一九八零年的風里,混著自行車鈴鐺的脆響與煤爐的煙火氣。

綠皮火車載著“時間就是金錢”的標語,哐當哐當駛過八十年代的鄉間,胡同口的黑白電視正演著《霍元甲》,巷尾供銷社的玻璃柜臺上落著層薄塵,里面的大白兔奶糖和的確良布料挨得很近。人們攥著糧票排著隊,眼神里滿是對明天的踏實產生著期盼。

肖家河村的日頭,到了六月就跟淬了火的烙鐵似的。今年的伏天尤其難熬,連村口老槐樹上的知了都叫得有氣無力,一聲長一聲短,像極了供銷社那臺老座鐘走針的動靜。肖杏兒蹲在田埂上,手里的草繩搓得飛快,草莖刮過掌心,刺刺拉拉地疼。

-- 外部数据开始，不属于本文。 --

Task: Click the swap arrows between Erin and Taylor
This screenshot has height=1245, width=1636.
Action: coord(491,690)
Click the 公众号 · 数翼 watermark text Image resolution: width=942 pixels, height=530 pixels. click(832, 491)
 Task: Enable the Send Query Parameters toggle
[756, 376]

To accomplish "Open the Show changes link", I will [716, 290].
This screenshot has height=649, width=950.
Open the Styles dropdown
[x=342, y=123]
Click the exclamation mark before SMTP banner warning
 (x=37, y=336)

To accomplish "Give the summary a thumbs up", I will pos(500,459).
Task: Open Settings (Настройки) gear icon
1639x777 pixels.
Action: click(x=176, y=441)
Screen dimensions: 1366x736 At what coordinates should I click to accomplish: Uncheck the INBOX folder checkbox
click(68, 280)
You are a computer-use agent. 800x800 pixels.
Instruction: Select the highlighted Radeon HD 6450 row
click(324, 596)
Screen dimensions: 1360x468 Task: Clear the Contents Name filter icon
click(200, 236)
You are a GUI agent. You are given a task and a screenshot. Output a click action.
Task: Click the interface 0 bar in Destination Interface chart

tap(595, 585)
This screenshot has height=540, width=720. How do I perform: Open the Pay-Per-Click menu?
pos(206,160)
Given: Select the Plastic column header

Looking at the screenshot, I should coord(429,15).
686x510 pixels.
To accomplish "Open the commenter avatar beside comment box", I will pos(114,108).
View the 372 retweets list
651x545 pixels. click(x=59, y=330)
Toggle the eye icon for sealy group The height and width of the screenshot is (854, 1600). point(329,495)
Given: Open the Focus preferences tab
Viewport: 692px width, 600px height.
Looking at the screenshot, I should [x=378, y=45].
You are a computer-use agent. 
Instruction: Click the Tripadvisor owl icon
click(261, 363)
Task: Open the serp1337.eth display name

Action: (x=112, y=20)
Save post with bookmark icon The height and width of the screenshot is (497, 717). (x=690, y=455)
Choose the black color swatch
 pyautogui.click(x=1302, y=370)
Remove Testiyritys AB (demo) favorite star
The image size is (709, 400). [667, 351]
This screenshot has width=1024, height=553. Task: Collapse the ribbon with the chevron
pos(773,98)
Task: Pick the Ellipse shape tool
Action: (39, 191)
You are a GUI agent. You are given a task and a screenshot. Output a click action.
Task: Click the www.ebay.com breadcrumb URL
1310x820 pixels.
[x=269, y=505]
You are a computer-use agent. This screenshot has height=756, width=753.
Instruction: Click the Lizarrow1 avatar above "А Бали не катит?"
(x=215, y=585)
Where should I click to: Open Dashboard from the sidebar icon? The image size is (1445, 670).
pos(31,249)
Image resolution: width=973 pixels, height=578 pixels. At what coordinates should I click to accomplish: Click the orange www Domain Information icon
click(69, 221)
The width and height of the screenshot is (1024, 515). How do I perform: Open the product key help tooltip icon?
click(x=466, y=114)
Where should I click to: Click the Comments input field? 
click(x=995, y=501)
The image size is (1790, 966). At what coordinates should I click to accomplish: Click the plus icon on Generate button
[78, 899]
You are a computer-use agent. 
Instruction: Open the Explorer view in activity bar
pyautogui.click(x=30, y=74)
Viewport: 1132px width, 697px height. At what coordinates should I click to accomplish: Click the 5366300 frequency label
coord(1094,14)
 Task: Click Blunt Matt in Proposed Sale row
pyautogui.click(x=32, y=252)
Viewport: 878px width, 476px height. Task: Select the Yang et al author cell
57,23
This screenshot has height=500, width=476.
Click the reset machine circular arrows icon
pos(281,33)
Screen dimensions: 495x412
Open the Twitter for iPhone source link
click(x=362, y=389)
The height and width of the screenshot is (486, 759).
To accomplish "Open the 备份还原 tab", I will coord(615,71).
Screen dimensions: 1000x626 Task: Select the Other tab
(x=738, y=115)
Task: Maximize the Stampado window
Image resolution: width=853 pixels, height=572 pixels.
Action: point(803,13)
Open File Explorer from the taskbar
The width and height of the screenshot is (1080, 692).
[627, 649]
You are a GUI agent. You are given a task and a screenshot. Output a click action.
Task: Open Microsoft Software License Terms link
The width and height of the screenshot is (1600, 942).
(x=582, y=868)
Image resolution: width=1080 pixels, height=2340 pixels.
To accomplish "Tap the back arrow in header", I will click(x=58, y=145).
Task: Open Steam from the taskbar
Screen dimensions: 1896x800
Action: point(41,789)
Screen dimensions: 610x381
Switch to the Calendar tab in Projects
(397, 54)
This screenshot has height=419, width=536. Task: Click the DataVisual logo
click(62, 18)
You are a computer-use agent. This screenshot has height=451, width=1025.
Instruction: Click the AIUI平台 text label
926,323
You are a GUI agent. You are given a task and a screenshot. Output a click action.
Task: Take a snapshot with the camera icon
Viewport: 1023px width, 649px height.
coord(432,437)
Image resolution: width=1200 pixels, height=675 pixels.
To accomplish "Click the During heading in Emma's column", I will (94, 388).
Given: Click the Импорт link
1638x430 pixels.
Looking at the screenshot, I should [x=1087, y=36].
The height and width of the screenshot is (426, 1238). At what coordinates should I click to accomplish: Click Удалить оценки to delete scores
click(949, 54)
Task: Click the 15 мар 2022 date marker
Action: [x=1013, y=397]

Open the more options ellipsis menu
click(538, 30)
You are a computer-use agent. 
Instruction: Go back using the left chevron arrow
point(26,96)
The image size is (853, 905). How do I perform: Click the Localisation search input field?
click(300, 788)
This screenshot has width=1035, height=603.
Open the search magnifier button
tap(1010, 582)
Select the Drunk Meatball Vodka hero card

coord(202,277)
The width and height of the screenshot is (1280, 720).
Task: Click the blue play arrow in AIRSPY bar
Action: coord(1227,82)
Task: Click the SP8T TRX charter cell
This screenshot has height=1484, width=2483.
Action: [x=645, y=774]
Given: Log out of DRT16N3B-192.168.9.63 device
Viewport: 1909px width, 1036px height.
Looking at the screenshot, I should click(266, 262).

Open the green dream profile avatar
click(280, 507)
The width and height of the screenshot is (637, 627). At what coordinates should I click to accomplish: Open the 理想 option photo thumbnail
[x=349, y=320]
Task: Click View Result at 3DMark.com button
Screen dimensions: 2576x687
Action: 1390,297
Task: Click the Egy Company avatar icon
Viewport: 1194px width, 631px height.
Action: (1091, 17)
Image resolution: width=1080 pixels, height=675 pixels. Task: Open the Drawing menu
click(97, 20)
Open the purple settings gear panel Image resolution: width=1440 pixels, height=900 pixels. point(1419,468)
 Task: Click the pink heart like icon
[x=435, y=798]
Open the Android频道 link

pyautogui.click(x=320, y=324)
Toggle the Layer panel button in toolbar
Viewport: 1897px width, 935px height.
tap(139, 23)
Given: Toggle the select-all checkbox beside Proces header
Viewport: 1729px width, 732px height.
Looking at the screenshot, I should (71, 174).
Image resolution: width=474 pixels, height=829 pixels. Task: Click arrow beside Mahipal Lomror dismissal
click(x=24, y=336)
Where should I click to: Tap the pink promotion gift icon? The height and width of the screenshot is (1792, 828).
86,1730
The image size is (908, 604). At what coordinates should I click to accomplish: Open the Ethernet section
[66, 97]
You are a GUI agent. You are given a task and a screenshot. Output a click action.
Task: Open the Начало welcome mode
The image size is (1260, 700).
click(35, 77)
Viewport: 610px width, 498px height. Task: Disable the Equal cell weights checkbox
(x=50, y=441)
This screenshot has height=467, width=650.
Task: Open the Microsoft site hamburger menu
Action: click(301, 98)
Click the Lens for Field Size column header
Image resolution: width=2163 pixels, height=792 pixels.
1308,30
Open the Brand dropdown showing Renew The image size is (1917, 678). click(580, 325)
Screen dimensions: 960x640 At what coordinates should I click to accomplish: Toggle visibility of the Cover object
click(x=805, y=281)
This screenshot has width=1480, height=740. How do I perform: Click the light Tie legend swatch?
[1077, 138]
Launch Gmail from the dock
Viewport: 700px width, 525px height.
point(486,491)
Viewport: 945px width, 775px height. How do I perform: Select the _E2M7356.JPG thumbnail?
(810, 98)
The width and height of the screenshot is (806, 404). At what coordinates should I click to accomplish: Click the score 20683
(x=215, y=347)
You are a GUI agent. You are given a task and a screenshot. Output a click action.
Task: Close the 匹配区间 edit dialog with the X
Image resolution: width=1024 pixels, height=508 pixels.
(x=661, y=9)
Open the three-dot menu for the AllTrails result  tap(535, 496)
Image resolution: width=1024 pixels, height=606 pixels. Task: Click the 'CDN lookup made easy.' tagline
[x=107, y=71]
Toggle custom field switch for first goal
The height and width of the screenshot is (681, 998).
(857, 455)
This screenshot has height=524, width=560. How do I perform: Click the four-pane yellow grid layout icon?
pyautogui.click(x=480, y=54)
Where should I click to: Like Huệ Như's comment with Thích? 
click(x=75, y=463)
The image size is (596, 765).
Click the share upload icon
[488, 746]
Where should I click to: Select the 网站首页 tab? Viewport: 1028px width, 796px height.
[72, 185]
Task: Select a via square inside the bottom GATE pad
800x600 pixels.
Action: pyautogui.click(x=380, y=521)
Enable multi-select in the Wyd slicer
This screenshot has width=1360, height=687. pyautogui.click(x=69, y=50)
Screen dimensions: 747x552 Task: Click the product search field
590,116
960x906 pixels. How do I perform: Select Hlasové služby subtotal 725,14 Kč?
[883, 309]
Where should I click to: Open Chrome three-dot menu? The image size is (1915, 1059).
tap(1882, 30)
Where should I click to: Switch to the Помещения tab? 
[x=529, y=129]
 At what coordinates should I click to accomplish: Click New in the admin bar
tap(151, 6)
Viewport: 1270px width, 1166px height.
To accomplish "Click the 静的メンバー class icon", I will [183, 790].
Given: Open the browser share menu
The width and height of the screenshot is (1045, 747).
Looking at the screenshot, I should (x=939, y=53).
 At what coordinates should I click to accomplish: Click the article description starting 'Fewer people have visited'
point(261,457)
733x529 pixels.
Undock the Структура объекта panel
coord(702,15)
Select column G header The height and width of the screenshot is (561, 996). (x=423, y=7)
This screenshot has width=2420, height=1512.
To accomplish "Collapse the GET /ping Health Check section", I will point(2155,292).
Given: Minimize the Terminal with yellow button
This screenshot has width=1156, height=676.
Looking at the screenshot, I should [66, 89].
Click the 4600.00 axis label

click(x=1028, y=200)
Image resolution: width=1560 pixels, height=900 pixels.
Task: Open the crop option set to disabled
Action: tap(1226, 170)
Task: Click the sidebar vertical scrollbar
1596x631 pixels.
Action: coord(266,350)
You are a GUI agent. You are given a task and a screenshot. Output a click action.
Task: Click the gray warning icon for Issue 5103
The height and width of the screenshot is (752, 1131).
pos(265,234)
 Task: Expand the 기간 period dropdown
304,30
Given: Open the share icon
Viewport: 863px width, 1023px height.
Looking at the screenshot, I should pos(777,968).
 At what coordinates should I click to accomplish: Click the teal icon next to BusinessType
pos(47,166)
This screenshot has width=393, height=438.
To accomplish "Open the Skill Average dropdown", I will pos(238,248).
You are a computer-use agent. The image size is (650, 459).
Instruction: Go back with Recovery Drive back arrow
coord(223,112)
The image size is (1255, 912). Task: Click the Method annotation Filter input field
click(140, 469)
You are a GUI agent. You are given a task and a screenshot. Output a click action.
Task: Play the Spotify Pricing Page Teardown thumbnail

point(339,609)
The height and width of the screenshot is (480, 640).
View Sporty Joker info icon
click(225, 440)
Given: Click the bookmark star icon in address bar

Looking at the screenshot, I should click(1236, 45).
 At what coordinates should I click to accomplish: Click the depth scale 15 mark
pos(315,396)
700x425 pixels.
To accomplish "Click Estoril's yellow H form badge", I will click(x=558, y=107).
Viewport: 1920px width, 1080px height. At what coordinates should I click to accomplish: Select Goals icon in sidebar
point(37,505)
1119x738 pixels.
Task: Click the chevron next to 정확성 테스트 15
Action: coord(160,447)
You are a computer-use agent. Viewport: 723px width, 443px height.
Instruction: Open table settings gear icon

“第十捆了……”他低聲念叨,眼睛卻時不時往村口那條土路瞟。土路上浮著層白花花的熱氣,遠處的麥秸垛在熱浪里晃悠,像塊化了一半的黃糖。

杏兒娘說了,搓夠十捆草繩,就能拿去供銷社換二斤鹽,再扯二尺粗布。可肖杏兒心里惦記的,壓根不是鹽和布。

草繩斷了。他心里一慌,抬頭看了看——路還是空的。

“急啥呢,又沒人跟你搶。”旁邊響起個溫吞的聲音。秀兒端著個豁了口的粗瓷碗,碗里的井水晃蕩著,漂著兩片蔫了吧唧的薄荷葉。她穿著件藍布褂子,袖口磨得發白,肘彎處補著塊深色的補丁,針腳細密得像螞蟻爬。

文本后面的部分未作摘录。